Saved data entries
■ ■ ■ ■ ■
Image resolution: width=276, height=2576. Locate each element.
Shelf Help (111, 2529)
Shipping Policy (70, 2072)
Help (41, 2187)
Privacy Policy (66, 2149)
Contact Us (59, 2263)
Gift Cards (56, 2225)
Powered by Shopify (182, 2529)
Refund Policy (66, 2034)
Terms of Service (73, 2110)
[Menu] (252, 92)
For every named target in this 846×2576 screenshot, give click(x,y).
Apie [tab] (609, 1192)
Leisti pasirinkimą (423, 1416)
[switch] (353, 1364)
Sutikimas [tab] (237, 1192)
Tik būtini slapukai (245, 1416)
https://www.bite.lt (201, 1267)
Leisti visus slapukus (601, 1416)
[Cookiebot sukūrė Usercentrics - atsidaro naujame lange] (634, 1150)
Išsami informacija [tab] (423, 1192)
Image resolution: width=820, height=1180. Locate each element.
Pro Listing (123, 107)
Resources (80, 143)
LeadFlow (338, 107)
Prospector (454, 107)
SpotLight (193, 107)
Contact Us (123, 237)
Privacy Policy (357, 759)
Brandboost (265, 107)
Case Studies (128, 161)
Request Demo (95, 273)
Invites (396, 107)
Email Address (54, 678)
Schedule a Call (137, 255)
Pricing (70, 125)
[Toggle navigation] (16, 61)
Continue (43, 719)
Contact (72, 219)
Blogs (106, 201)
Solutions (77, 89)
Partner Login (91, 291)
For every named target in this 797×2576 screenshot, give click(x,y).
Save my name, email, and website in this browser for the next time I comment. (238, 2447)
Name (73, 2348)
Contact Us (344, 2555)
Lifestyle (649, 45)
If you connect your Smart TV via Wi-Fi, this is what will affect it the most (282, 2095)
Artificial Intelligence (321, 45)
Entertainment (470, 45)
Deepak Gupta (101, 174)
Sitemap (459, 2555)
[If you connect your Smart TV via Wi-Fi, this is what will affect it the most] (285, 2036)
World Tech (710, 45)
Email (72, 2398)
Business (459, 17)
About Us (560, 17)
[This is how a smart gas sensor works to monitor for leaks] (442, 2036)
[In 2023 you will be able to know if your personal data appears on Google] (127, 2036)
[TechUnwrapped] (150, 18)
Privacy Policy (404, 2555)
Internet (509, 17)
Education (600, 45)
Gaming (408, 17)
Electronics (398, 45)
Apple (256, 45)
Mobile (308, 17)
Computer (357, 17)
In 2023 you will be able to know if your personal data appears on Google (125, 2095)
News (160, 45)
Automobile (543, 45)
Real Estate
■ ■ ■ ■ ■
Directions for this task:
Include both ends. Return the line holding "Mobile (308, 17)" and all lines after it in the records above, exactly as written.

Output for this task:
Mobile (308, 17)
Computer (357, 17)
In 2023 you will be able to know if your personal data appears on Google (125, 2095)
News (160, 45)
Automobile (543, 45)
Real Estate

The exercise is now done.